■ **Work to do**: Return every line in the data below that contains the word "This". Case counts.

■ **Provided data**:
▽
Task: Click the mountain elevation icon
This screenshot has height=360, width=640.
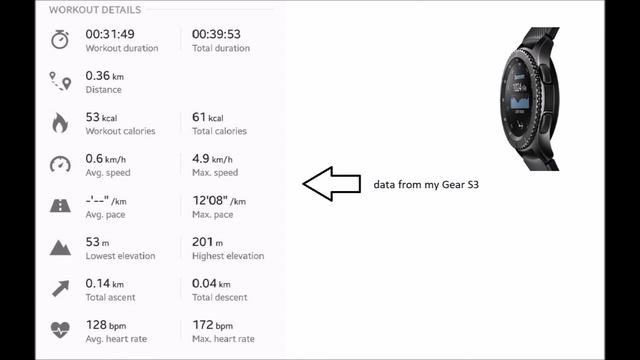Action: click(60, 248)
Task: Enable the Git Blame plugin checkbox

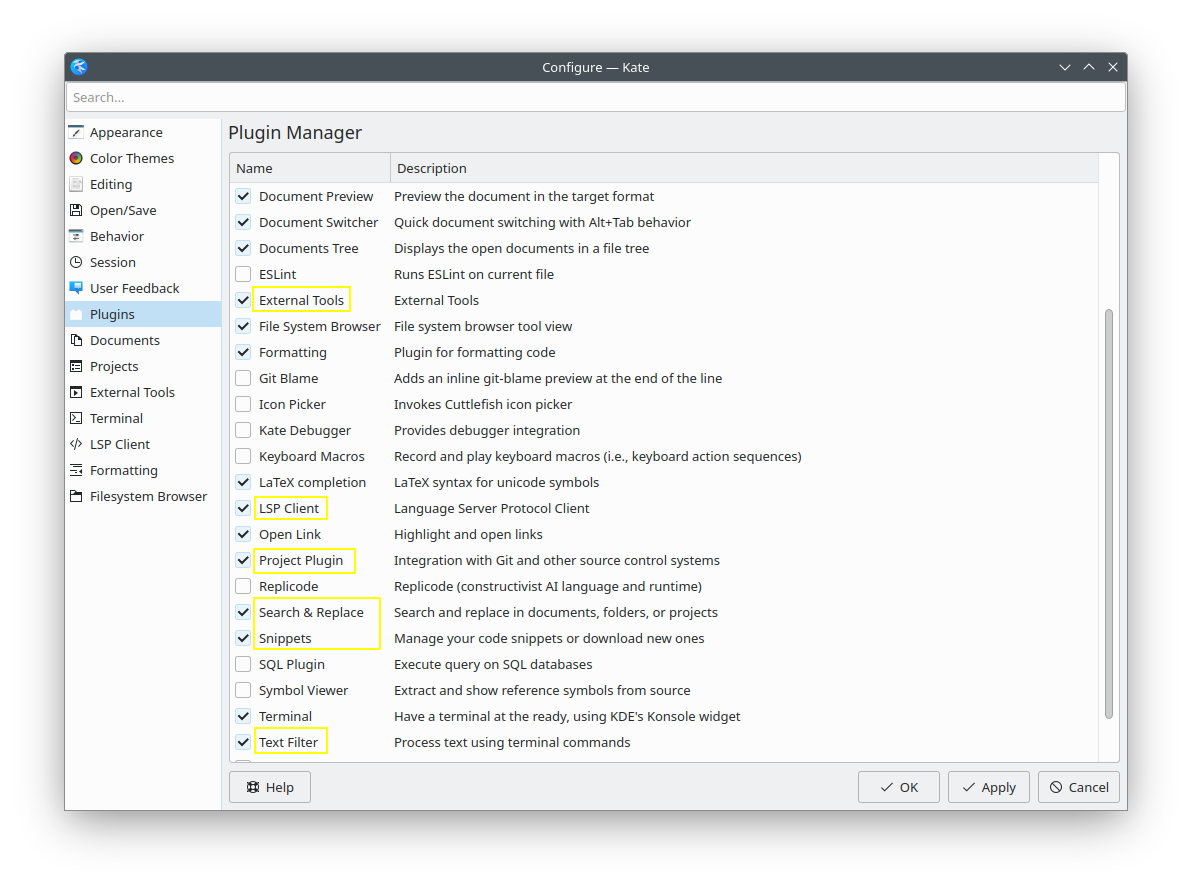Action: point(243,378)
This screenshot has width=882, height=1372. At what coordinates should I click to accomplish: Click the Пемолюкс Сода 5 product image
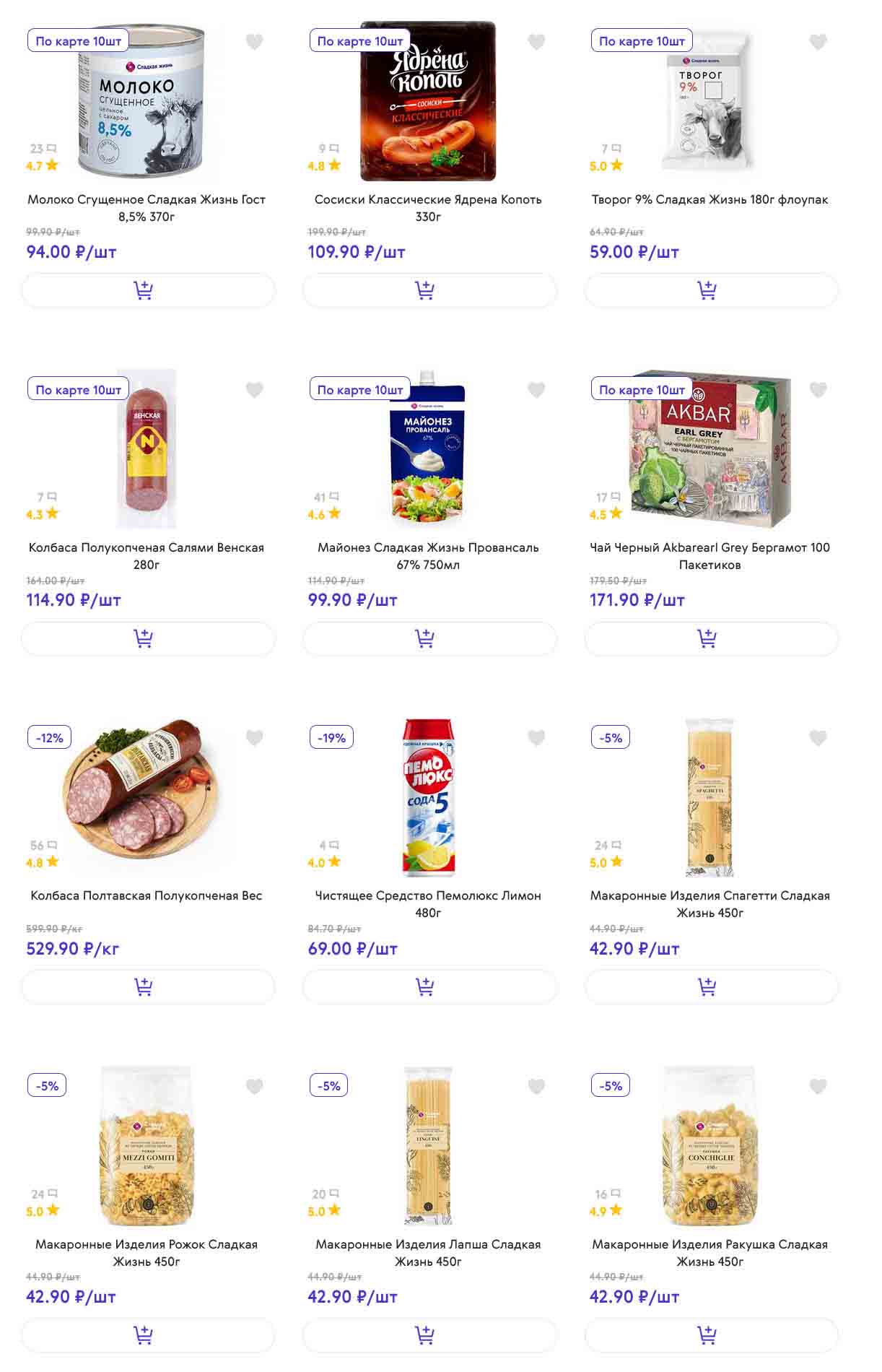pyautogui.click(x=428, y=797)
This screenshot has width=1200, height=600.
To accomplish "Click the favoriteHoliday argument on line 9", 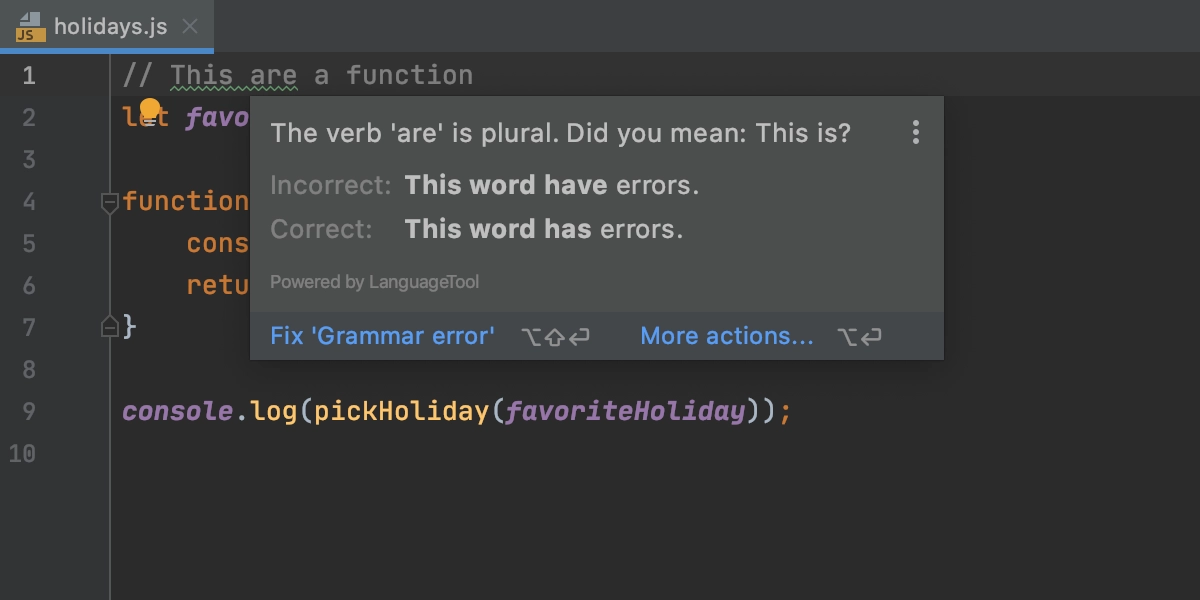I will point(625,411).
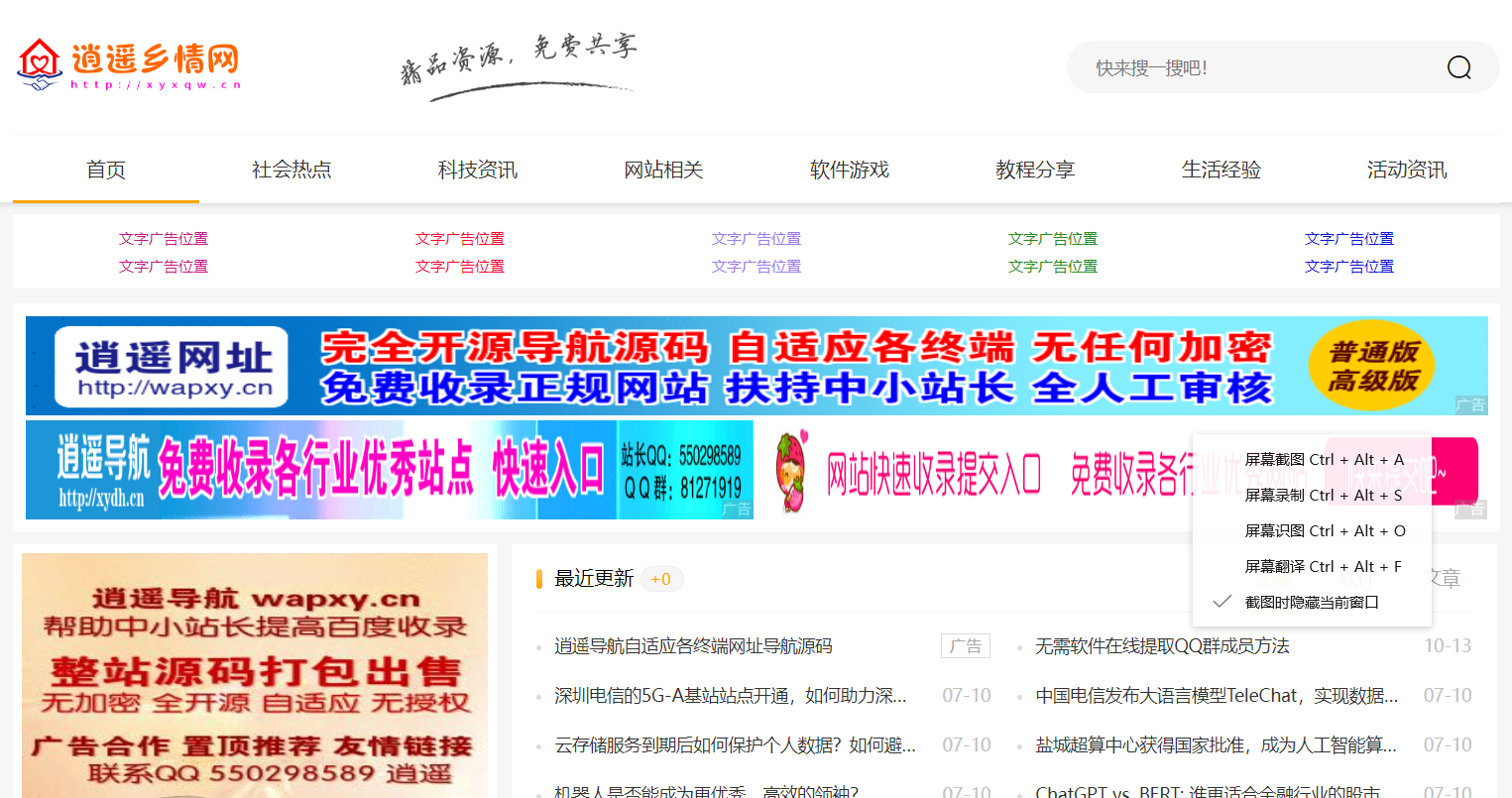Open the 首页 navigation tab

(106, 170)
△
■ **Solution to the exercise**:
This screenshot has height=360, width=640.
This screenshot has width=882, height=1372. At what coordinates should I click to accomplish: Click the Пемолюкс Сода 5 product image
This screenshot has width=1200, height=600.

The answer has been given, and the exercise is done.